Saideira
02/08/13 14:39Os franceses de esquerda, direita e centro (se é que isso existe de fato aqui) estabeleceram uma espécie de pacto de melancolia quando falam sobre o futuro de seu país. É um mal-estar existencial que se espraiou na imprensa, na política, nas conversas dos cafés e é o tema do último post deste blog, que será desativado.
A crise atual – com crescimento pífio e desemprego acima dos 11% da força de trabalho (recorde desde a década de 1990) – tornou o medo do declínio do país em uma experiência concreta e dolorosa.
Neste um ano trabalhando como repórter aqui, tive oportunidade de testemunhar como ricos e pobres são passageiros da agonia. Cada qual à sua maneira, é claro.
Uccle, um próspero subúrbio de Bruxelas, se tornou um paraíso para franceses endinheirados cansados dos impostos crescentes no país. Quando estive lá, meu táxi ficou preso em um surreal engarrafamento de porsches, jaguares e audis. (O texto você lê aqui). O ator Gerard Depardieu, o mais famoso “exilado fiscal” recente, não está sozinho.
Na divisa entre Paris e a cidade metropolitana de Montreuil, uma passarela sobre a Périphérique (anel viário de 10 pistas) vira um formigueiro nos finais de semana com pessoas comprando e vendendo todo o tipo de quinquilharias usadas. A feira clandestina é movida pela “biffe”, a atividade de juntar objetos no lixo e recuperá-los para vender. A novidade é que a atividade, antes praticamente restrita a imigrantes miseráveis, serve para assalariados franceses complementarem o orçamento do final do mês. É um exemplo chocante de empobrecimento da classe média-baixa de Paris. (Leia aqui reportagem de Mercado.)
---
SUAS TAREFAS –
1. Segundo o texto sobre o mal-estar dos franceses, qual é o índice de desemprego no país?
2. Dê continuidade ao texto sobre o mal-estar dos franceses a partir do ponto em que ele termina.
O material a seguir não faz parte do texto e deve ser tratado à parte.
---
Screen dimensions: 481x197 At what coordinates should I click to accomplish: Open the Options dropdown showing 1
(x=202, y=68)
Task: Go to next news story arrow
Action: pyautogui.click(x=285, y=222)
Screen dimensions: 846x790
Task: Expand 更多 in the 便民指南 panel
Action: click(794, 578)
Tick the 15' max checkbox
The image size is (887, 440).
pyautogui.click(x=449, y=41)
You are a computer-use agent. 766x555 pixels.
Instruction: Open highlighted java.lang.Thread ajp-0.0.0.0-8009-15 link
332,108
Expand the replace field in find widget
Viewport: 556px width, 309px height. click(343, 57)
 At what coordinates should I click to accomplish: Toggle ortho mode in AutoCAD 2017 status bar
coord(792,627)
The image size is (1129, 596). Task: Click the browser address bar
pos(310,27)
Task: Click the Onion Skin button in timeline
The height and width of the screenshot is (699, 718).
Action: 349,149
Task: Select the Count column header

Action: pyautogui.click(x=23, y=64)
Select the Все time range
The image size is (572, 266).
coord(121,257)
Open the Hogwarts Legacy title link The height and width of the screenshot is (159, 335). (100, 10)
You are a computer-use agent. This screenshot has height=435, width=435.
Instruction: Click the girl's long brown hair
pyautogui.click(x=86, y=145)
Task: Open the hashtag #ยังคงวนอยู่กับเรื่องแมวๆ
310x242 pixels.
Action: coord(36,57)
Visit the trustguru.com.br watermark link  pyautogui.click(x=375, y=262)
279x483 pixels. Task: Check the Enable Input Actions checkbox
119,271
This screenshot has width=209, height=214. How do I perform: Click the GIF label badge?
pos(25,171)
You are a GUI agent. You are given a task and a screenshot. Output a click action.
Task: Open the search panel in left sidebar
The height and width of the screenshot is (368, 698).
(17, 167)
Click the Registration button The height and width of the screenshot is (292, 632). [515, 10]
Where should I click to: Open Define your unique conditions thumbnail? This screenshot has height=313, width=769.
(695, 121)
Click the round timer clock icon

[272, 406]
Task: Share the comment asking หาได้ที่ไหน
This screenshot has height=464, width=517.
---
RESPOSTAS DO EXERCÍCIO –
1. Acima de 11% da força de trabalho, o maior desde a década de 1990.

2.
“Aqui é o deserto da República. A polícia só aparece quando há um problema grande, a educação não funciona e o desemprego é muito maior do que dizem porque muita gente sem papel não entra na estatística”, disse-me o comerciante Nasri Guergous, 48, em Amiens-Nord, uma periferia que explodiu numa onda de violência no ano passado. Sintomaticamente, o local abriga uma fábrica de pneus da Good-Year em vias de ser destivada – que foi tema de posts no blog. (Leia mais aqui e aqui.)
Para um brasileiro da minha geração, a crise atual francesa é dura, mas está longe de ser um pesadelo como o confisco da poupança em 1990. Ou a hiperinflação. Ou da aterradora onda de assassinatos que solapou Salvador durante a greve da Polícia Militar no ano passado.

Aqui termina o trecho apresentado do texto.